Tender Forever
  • Ian Goodrich
  • Tender Forever

Were it not for force of personality, Melanie Valera's (AKA Tender Forever) show at the Works Wednesday night would've felt more like an Apple commercial. As much as the multi-media performance was a demonstration of what can be done with the stable of toys put forth by Steve Jobs and co., it was also an exploration of Valera's character and history.

But indeed, glowing Apple logos were everywhere. Certainly the piece put some serious dollars in Job's coffers. It featured five or six MacBooks, an iPad, iTunes, plus a green screen, two video cameras, and a Nintendo Wii—easily ten grand in equipment cost. In the hands of Valera the glut of technology became a gateway to whimsy, rather than cold abstraction.

The set began in total darkness, with a glowing iPad fashioned as a necklace, and perhaps a beat machine. Soon three collaborators emerged with MacBooks in hand, white light's pulsing to the rhythm. They surrounded and lit Valera, the only stage lights at the time.

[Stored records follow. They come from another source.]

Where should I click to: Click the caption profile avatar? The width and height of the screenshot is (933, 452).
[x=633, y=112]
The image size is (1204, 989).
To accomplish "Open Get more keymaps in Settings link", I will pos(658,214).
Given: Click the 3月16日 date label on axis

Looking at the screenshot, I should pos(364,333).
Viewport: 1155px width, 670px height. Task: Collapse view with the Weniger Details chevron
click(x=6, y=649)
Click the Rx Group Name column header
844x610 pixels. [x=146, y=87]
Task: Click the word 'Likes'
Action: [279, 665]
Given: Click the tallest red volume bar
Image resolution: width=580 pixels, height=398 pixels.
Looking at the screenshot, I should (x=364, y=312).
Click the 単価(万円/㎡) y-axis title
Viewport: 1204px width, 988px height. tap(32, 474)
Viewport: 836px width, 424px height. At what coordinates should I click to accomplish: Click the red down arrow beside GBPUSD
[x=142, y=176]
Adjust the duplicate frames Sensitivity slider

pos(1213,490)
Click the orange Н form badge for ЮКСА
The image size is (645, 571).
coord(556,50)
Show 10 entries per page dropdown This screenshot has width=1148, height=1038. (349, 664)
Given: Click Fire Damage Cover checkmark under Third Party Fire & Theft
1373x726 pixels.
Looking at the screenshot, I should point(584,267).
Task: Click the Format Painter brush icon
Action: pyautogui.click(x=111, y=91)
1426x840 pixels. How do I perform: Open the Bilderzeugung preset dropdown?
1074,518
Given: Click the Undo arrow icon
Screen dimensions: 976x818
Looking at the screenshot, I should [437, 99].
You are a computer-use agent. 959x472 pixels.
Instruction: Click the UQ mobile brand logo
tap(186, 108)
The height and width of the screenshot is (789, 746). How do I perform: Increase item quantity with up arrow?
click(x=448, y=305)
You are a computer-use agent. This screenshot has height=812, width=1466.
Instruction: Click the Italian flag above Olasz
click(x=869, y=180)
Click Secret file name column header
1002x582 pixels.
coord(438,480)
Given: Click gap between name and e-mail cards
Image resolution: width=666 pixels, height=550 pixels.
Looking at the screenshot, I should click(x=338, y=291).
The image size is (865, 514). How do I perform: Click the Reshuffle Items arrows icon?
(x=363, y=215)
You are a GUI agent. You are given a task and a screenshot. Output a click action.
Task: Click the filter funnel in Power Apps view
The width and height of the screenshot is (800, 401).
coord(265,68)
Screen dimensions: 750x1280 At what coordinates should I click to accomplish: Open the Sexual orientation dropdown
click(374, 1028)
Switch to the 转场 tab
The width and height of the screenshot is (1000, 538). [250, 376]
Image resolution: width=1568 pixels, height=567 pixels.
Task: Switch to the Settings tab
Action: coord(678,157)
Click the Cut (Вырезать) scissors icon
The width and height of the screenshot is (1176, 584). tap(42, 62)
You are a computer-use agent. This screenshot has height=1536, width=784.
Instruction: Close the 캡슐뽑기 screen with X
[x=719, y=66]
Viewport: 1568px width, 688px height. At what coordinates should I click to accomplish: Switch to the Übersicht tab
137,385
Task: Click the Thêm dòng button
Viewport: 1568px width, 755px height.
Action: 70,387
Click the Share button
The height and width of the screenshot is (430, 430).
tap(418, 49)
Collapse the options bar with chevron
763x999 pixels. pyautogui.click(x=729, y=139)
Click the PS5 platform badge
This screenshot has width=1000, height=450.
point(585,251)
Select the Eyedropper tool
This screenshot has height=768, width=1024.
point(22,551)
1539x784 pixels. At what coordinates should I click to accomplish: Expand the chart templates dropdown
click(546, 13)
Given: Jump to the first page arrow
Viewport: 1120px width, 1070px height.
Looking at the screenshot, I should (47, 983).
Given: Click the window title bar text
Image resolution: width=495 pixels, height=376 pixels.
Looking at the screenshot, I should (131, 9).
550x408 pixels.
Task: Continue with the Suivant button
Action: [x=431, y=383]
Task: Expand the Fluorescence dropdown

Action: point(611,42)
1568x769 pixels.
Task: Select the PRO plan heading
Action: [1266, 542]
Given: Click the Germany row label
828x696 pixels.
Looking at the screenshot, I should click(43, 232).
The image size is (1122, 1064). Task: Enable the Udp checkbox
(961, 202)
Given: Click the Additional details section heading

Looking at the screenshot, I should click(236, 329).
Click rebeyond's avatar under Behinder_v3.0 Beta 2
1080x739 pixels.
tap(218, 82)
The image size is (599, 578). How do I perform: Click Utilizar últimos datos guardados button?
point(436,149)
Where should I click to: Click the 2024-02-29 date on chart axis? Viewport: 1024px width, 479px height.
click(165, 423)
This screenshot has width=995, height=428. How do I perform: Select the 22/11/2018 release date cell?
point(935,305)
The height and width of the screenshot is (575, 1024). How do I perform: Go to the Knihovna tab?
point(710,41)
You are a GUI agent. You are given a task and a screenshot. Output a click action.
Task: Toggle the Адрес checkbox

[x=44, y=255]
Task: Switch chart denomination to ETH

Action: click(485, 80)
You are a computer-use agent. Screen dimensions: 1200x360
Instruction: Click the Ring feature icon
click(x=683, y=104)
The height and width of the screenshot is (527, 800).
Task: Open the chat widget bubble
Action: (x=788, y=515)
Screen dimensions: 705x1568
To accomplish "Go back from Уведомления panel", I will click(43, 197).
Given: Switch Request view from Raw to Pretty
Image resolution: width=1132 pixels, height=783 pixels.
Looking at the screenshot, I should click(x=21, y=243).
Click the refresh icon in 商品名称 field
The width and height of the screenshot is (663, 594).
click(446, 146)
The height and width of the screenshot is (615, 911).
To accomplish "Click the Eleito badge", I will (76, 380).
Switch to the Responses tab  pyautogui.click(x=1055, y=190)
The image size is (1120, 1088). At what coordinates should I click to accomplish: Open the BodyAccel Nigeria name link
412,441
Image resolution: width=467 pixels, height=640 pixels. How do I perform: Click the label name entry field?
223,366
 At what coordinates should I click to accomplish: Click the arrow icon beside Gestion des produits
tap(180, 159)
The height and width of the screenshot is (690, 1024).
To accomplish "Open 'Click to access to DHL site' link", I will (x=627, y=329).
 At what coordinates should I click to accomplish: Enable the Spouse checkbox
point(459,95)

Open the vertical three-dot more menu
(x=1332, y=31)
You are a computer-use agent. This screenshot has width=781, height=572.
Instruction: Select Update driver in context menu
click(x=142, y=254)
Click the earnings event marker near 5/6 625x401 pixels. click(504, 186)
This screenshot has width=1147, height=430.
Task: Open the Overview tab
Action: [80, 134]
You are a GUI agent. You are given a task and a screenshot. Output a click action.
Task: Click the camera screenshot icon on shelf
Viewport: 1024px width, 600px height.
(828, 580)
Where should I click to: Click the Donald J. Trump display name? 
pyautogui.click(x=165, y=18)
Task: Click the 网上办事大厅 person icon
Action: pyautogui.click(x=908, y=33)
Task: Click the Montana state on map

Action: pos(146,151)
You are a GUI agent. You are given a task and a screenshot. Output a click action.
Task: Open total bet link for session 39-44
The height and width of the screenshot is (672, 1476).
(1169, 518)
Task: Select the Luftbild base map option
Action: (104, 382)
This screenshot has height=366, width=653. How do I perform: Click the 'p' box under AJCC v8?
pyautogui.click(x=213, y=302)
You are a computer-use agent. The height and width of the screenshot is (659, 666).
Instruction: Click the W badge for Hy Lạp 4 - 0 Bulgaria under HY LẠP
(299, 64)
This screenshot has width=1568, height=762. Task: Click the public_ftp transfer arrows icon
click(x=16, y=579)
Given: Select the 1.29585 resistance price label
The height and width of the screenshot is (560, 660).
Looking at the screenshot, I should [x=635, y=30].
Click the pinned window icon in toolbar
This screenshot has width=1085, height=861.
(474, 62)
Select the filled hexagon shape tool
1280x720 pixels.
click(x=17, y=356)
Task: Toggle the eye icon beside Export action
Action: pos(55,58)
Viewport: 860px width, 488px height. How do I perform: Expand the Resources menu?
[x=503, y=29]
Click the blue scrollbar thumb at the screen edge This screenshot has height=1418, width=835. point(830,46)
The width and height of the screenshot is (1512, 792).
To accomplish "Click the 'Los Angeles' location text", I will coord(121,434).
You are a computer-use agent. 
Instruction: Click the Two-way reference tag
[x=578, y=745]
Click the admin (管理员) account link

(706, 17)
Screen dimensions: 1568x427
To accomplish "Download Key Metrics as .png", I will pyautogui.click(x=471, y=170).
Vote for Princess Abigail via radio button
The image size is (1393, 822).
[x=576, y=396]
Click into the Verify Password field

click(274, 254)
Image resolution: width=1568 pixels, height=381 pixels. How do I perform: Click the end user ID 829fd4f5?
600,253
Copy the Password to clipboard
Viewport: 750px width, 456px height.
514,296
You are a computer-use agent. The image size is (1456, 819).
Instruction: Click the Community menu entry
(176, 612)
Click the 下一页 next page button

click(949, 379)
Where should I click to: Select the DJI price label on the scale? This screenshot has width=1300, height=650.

Soon, though, the spot-lights came up and the distant specter that was became the stream-of-consciousness Valera, who through long chatty bits between songs invited the audience into the living room of her mind, talking about her family and European heritage, feelings on love and more. The honest is no surprise after taking into account that Valera is a K Records artist, which values almost above all the earnest, touchy-feely, craft-making and shared tactile experience.

Even in this hyper-technological arrangement, Valera and her crew kept things this "K," if you will, by willfully displaying all the process and working parts. She used the Wii to add live synth drums to a backing track, and had a faux Skype chat with "ex-girlfriend" Beyonce Knowles (it would've been cooler to do an actual live call). She covered Justin Timberlake's "My Love" on the Omnichord, which then led to a collaborator dressed as a DVD menu to load the show's "commentary track," a pre-recorded comical discourse on the show itself. Then Valera hit the green screen, complete with a green body bag that left nothing but a floating head on a screen across the stage. The stage hands then played "Pong" with it. Finally, a camera facing the audience was tuned to pick up the lights on their cell-phone screens. Shaking them back and forth, the sensor turned the moving lights to the song's backing track.

The involved multi-media show was something Valera said she and the team had little time to rehearse, and that it rarely came together. But here, on stage, it did for the most part. "It looks really good," she remarked half-way through, sounding relieved. "And it's fucking working, man." There were, at times, absorbingly long pauses between songs where Valera did her best to entertain the audience with stories and non-sequiturs while her crew ironed out the tech.

But when the songs were moving, they faired well. Valera's brand of electro-pop was akin to the evening's set in that her engagement turned all the bits and bleeps into something welcoming and human. Many of the songs shared familiar turf—breakups—and often featured montage-like bridges of introspection and triumph over the feeling of being wronged. The one-off performance was quite different for Valera, who performs regularly without the technological apparatus (next at Kennedy School on September 24th). She seemed to revel in the challenge.

Local openers Lovers faced their own set of difficulties that weren't quite as engaging to overcome. A huge room, a rainy Wednesday and a prior weekend of tremendous concerts made for a seated and lackadaisical audience. Lovers music, a sparse but round electro-pop, played live with a drummer, synths, and vocals is not built for sleepy audiences on the comedown. While it's textured and not all bump, Lovers are better suited for clubs where they and the audience can get close and feel it together.

In the 600 seat auditorium Lovers indeed sounded great, but the feel was a bit off. I talked later to a fan who's seen the Portland trio many times before. "It's not sit-down music," she said. "You never see that at their shows."

But on this dreary Wednesday night, TBA festival-goers did. And unlike Valera's indefatigable charm and guile, Lovers appeared more inward looking, and maybe even stoic. The songs were there, well written and performed. But in this setting, on this day, they weren't quite enough to break through on their own.